The original version of the modern pledge was a ploy to sell more American flags to schools, with a dual purpose of ginning up nativist sentiment on the anniversary of Columbus arriving in the Americas. It was commissioned in the late 1800s by a children’s magazine and pedaled to school administrators.
The words were written by Francis Bellamy, an anti-immigrant Christian socialist who preached that Jesus too was a socialist. He was the cousin of Edward Bellamy, who inspired a movement of “Nationalist Clubs” that favored a government takeover of private industry.
“Under God” was famously added by Congress and President Dwight Eisenhower in the 1950s, seen as posturing against the Soviet Union during the Cold War. Even though the pledge got some anti-communist flare, that didn’t alter its collectivist essence.
The most common controversies over the Pledge of Allegiance relate to religious freedom claims and the “under God” line. Yet the most powerful rejections of compulsory pledges came a full decade before those words were added.
Public school students can’t be forced to salute the flag or recite the pledge, the U.S. Supreme Court decided in West Virginia State Board of Education v.
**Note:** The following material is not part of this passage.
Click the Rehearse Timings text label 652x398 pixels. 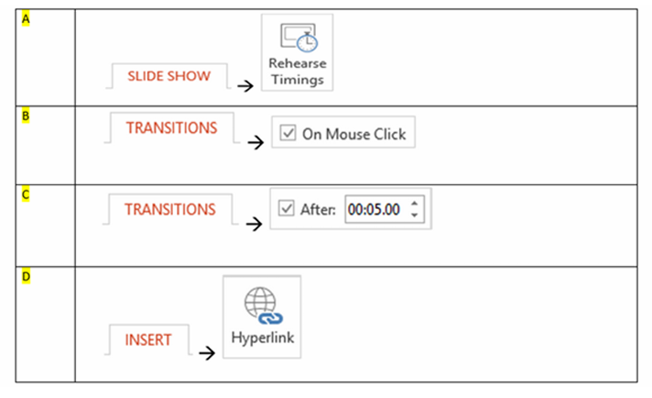pos(297,72)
Barnette. It was a landmark 1943 case that overturned a precedent from just a few years earlier.
“To believe that patriotism will not flourish if patriotic ceremonies are voluntary and spontaneous instead of a compulsory routine is to make an unflattering estimate of the appeal of our institutions to free minds,” Justice Robert Jackson wrote in the majority opinion.
Justices Hugo Black and William Douglas wrote in a concurring opinion, “Words uttered under coercion are proof of loyalty to nothing but self-interest. … These laws must, to be consistent with the First Amendment, permit the widest toleration of conflicting viewpoints consistent with a society of free men.”
Those old judges might as well have been speaking directly to Sen. Dickey, who almost 80 years later is seeking to entrench the “compulsory routine” of pledging allegiance in Iowa schools.
Since students are protected by court decisions from having to recite the Pledge of Allegiance, lawmakers think they have the next best thing, pinning teachers with the responsibility to model blind loyalty to the government. It’s a futile exercise in fake patriotism.